The defendant purchased an estate which the plaintiff sold under a power of sale in a mortgage, and gave the note declared on in part payment of the purchase money. The plaintiff tendered a deed of the premises, with full covenants of warranty, within the time limited by the conditions of sale ; but the defendant refused to accept it, on the sole ground that he was unable to procure the money necessary, to fulfil his contract, and said that.he should prefer to forfeit the sum for which he had given his note, without making any objection to the sufficiency of the title.
The defendant now alleges in his defence that the mortgagor was dead at the time of the sale; that the plaintiff was bound to give him a perfect title to the land; and was unable to do so because the power in the mortgage deed could not then be executed.

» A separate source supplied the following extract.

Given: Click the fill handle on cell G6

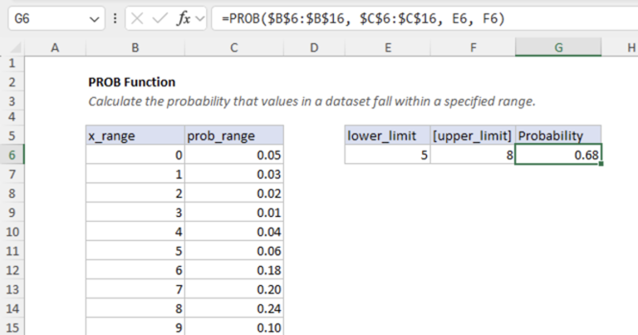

It appears from an examination of the mortgage that it gave the mortgagee a right upon a sale “ to execute and deliver in his own name, or in the name of the mortgagor, a good and sufficient deed to the purchaser.” Without deciding the important and interesting question, whether, under such a deed, the estate of the mortgagee was of such a character that he could not proceed to complete the conveyance after the death of the *390mortgagor, we are of opinion that the defence cannot avail the defendant in this action. It is not denied that a perfect title might have been made by a release from the heirs of the mortgagor, nor that equity would require them to execute the contract of their ancestor. It thus appears that the defect of title was one which the plaintiff might have supplied, if he had seasonable notice that an objection was made on that account By making no suggestion of the kind, but putting his refusal to complete the contract wholly on other grounds, the defendant must be held to have waived any objection to the sufficiency of the conveyance, which it might have been in the power of the plaintiff to remedy. The precise point was decided by Lord Tenterden at nisi prius, in the case of Todd v. Hoggart, Mood. & Malk. 128. On a principle precisely similar, it was said by Lord Thurlow, that taking possession might amount to an admission by a purchaser that he bad no objection to the title. Calcraft v. Roebuck, 1 Ves. Jr. 225. A doctrine quite analogous obtains in many other cases. Thus a tender of bank bills is held to be sufficient, when no objection is made that it is not a tender of coin, but the party to whom it is made assigns other reasons for bis refusal to accept it. Expressio unius est exclusio alterius. Upon the facts agreed, there must be
Judgment for the plaintiff.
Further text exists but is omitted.